NOUVELLE VAGUE. In attesa dei nuovi successi internazionali di Il Traditore, venduto nel mondo intero, e dell’uscita di Parasite (in Italia uscirà a dicembre con Academy Two), tutti si chiedono chi sia Bong Joon-ho, esponente della Nuovelle Vague coreana e ormai destinato a soppiantare nel cuore dei cinefili il premiatissimo Park Chan-wook (Old Boy, Thirts). Figlio di un designer, Bong ha studiato sociologia all’università di Seul. E dal 2000, l’anno dell’opera prima Barking Dog, fino a Parasite passando da Memories of Murder, l’horror The Host (2006), il fantascientifico The Snowpiercer (2013) fino a Okja (2017), il suo cinema ha sempre puntato sulla satira e l’umorismo grottesco per denunciare le ingiustizie della società. Non fa eccezione Parasite che racconta l’incontro-scontro tra due famiglie di Seul, una ricca e l’altra povera, all’interno di uno stesso spazio. E a un certo punto risuona la canzone In ginocchio da te: «Vorrei tanto conoscere Gianni Morandi», ha rivelato il regista.
«Il film è nato dal mio desiderio di mostrare quanto sia difficile, in questo triste mondo contemporaneo, la convivenza tra persone di estrazione diversa», spiega il regista. «Parasite è una commedia senza comici, una tragedia senza cattivi. E’ un dramma umano i cui protagonisti si illudono si poter vivere in simbiosi, ma non funziona. La contrapposizione tra le due famiglie è lo specchio del dislivello esistente tra i ricchi e i poveri. E non solo nella Corea del Sud: la polarizzazione delle diseguaglianze sociali c’è in tutto il mondo».

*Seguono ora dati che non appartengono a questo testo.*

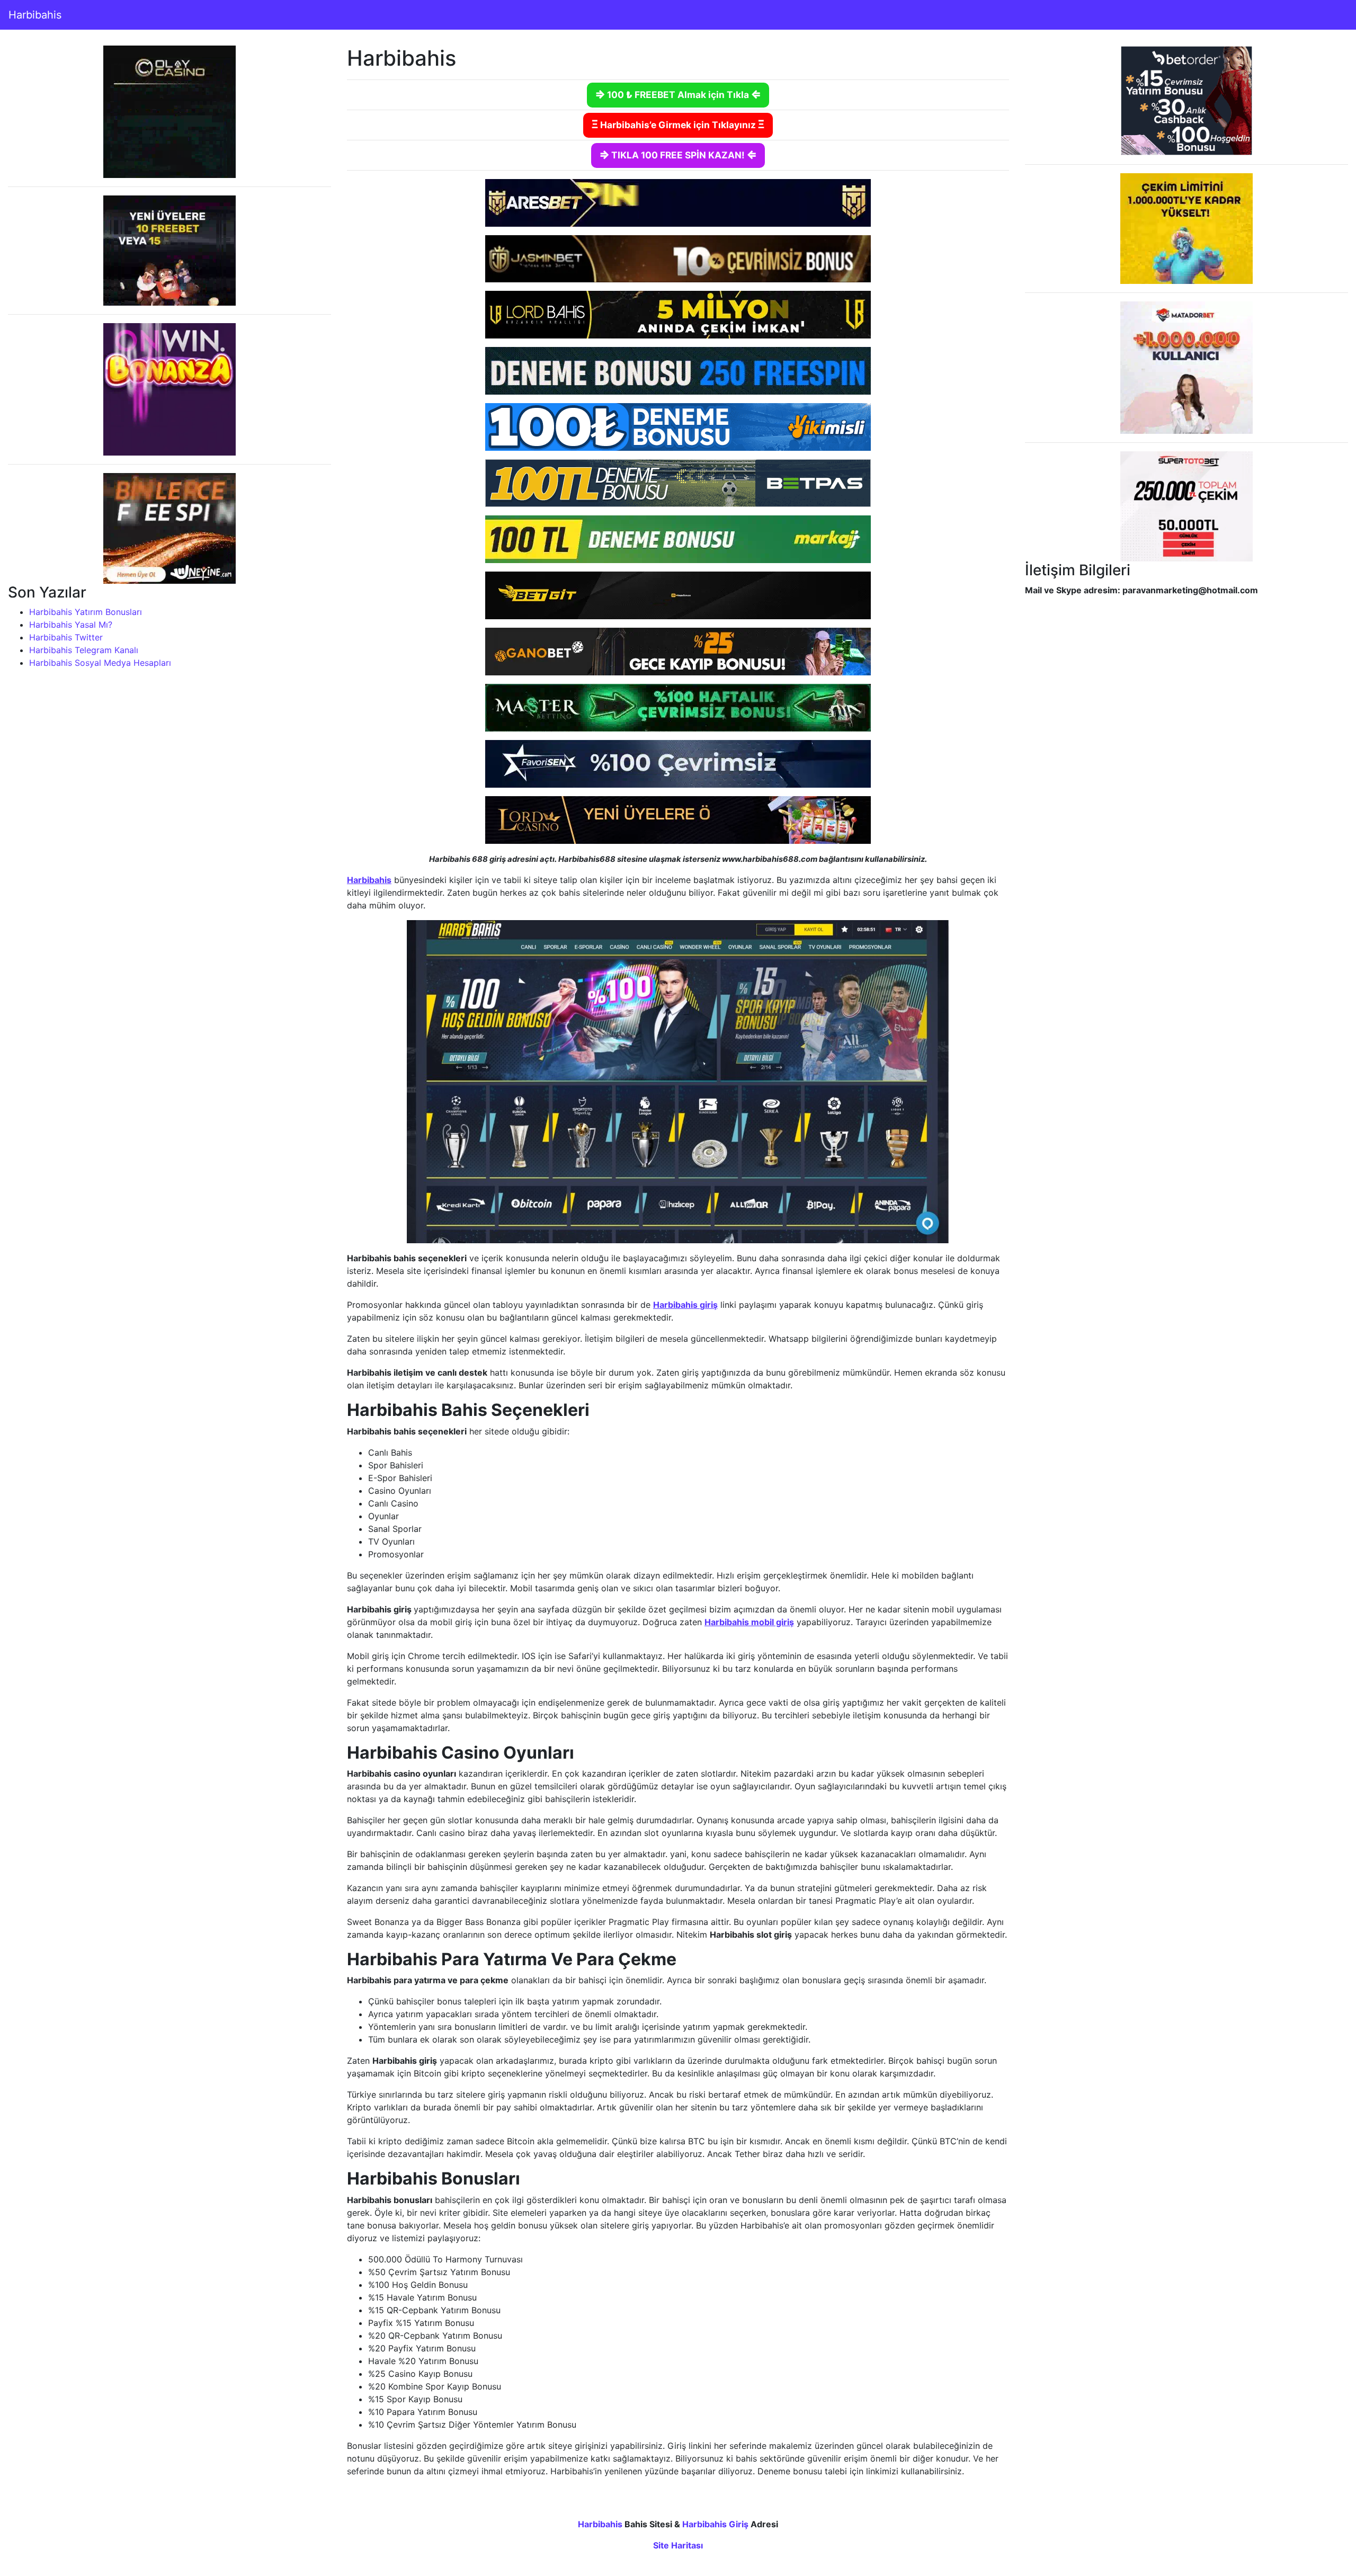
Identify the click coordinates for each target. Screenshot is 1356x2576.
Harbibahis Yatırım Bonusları (85, 612)
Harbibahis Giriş (715, 2524)
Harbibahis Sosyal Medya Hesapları (100, 662)
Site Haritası (678, 2545)
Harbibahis (34, 14)
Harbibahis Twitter (66, 637)
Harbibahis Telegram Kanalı (83, 650)
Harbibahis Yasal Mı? (70, 624)
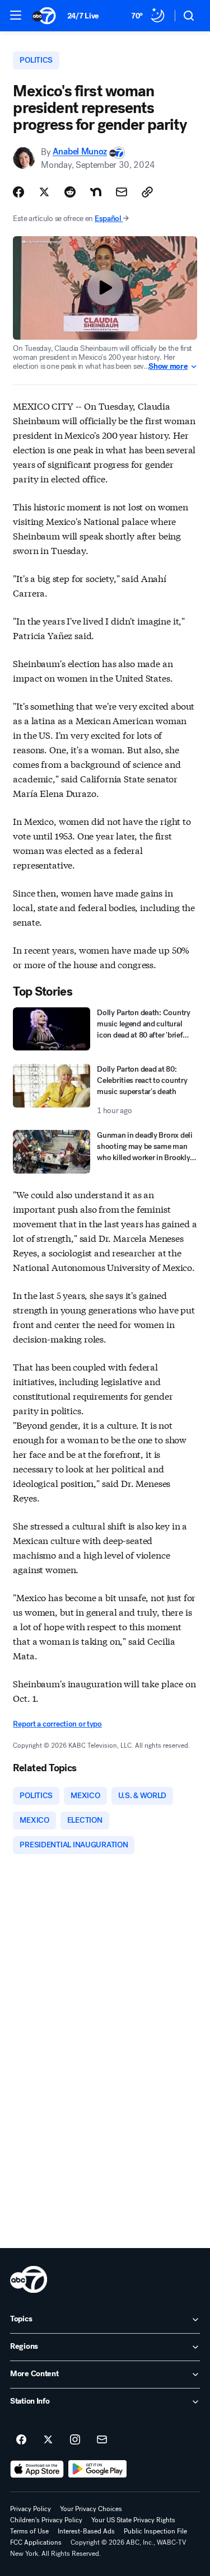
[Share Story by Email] (121, 191)
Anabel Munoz (80, 152)
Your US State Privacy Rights (133, 2520)
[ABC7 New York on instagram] (75, 2440)
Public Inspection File (155, 2531)
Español (108, 218)
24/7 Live (83, 16)
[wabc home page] (28, 2279)
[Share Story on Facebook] (18, 191)
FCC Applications (36, 2542)
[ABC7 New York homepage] (44, 16)
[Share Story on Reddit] (70, 191)
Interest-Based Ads (86, 2531)
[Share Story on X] (44, 191)
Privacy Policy (30, 2508)
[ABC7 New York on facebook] (21, 2440)
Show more (168, 366)
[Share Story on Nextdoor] (95, 191)
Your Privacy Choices (91, 2508)
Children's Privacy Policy (46, 2520)
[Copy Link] (147, 191)
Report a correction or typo (57, 1724)
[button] (15, 15)
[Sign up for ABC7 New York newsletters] (102, 2440)
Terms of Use (29, 2531)
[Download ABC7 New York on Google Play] (97, 2469)
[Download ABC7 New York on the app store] (37, 2469)
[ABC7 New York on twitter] (48, 2440)
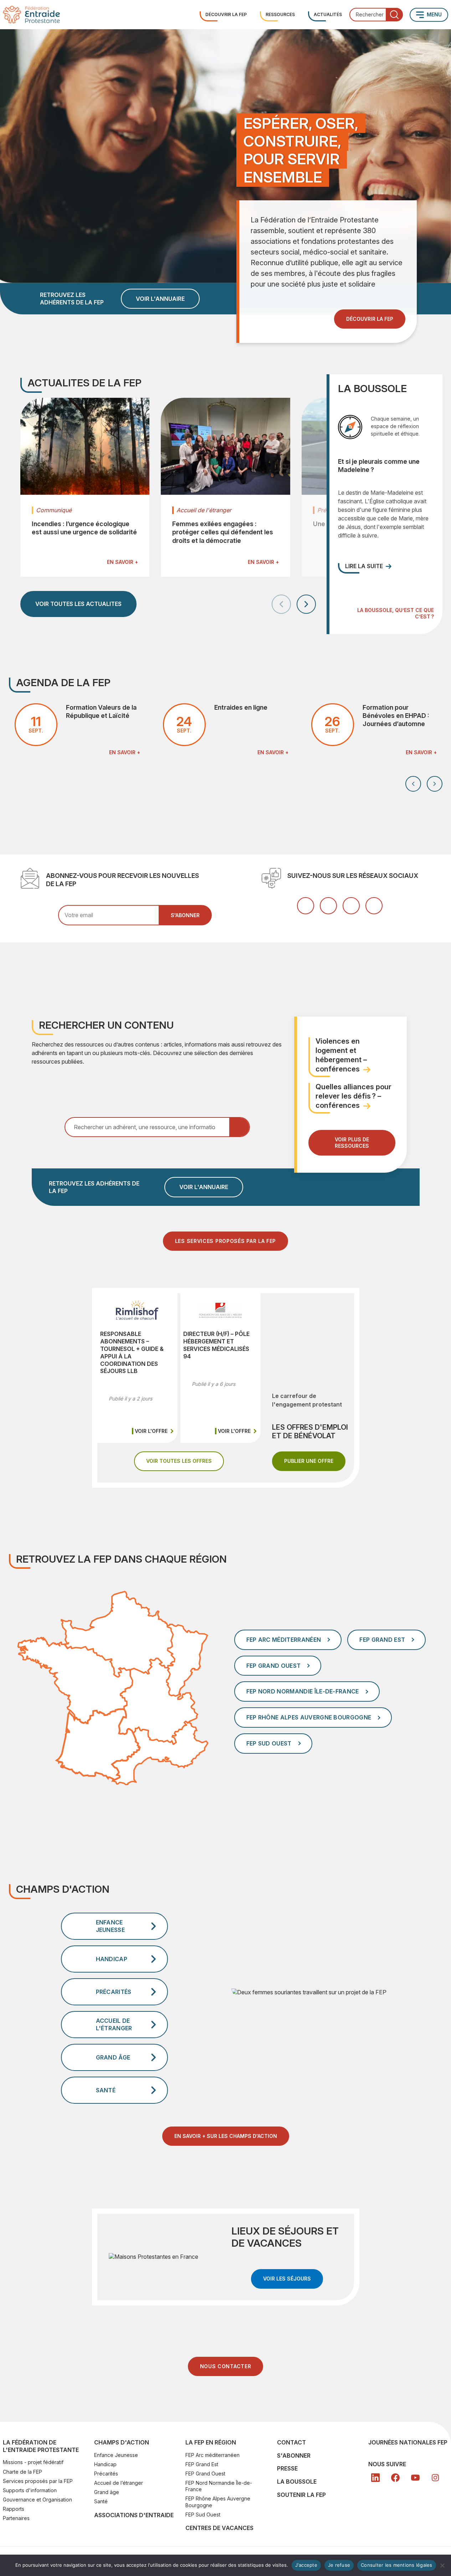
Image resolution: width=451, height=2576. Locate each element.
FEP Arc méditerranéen (212, 2455)
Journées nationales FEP (407, 2442)
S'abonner (294, 2455)
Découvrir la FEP (226, 14)
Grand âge (106, 2492)
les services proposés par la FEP (225, 1241)
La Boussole (297, 2481)
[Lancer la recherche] (394, 14)
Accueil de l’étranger (118, 2483)
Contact (291, 2442)
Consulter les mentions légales (396, 2565)
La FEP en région (210, 2442)
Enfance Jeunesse (116, 2455)
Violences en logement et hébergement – (341, 1055)
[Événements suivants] (434, 784)
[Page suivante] (306, 604)
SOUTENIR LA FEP (301, 2494)
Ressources (280, 14)
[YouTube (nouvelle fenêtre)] (351, 905)
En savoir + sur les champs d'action (225, 2136)
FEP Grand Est (201, 2464)
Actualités (328, 14)
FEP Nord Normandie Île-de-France (218, 2486)
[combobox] (376, 14)
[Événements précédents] (413, 784)
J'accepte (306, 2565)
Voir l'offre (154, 1431)
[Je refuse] (442, 2565)
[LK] (375, 2477)
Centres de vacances (219, 2527)
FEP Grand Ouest (205, 2473)
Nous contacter (225, 2366)
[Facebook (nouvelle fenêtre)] (305, 905)
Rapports (13, 2509)
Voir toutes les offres (185, 1460)
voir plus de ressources (352, 1142)
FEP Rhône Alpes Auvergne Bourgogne (217, 2501)
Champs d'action (121, 2442)
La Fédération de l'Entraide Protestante (41, 2446)
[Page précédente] (281, 604)
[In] (435, 2477)
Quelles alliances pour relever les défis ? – (353, 1096)
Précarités (106, 2473)
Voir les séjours (293, 2278)
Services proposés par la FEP (38, 2481)
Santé (101, 2501)
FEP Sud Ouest (202, 2514)
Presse (287, 2468)
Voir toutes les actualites (78, 603)
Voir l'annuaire (160, 298)
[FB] (395, 2477)
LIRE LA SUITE (364, 566)
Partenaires (16, 2518)
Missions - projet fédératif (33, 2462)
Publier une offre (314, 1460)
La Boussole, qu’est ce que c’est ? (395, 613)
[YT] (415, 2477)
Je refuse (339, 2565)
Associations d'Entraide (134, 2515)
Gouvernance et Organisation (37, 2500)
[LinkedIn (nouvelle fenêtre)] (328, 905)
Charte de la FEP (22, 2472)
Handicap (105, 2464)
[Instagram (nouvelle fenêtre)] (374, 905)
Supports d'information (30, 2490)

LE POLEMICHE. Bong, che si è dichiarato grande ammiratore dei maestri francesi del noir Claude Chabrol e Henri-Georges Cluzot, non era a Cannes per la prima volta. «Ogni volta che ho partecipato al Festival mi sono sentito eccitato, rinnovato, nervoso. E’ un piacere immenso presentare in anteprima i miei film, che mi sono costati tanta fatica, nel luogo più ”caldo” e appassionato del mondo», spiega. E cosa pensa delle polemiche che nel 2017 accompagnarono a Cannes il suo Okja, satira del capitalismo alimentare prodotta dal Netflix? «Dovrebbe esserci una maggiore spinta alla coesistenza tra cinema e piattaforme. Sono un regista e il mio lavoro è girare film. Non mi preoccupo della politica produttiva. Ma sono rimasto felice della reazione del pubblico. Soprattutto i vegani e i vegetariani hanno amato Okja». Sta preparando l’ottavo film. «Scrivo le sceneggiature in un caffé, le chiacchiere della gente mi stimolano». E come definirebbe il suo cinema? «Giro film di genere ma non in modo classico. Cerco sempre di rompere gli schemi».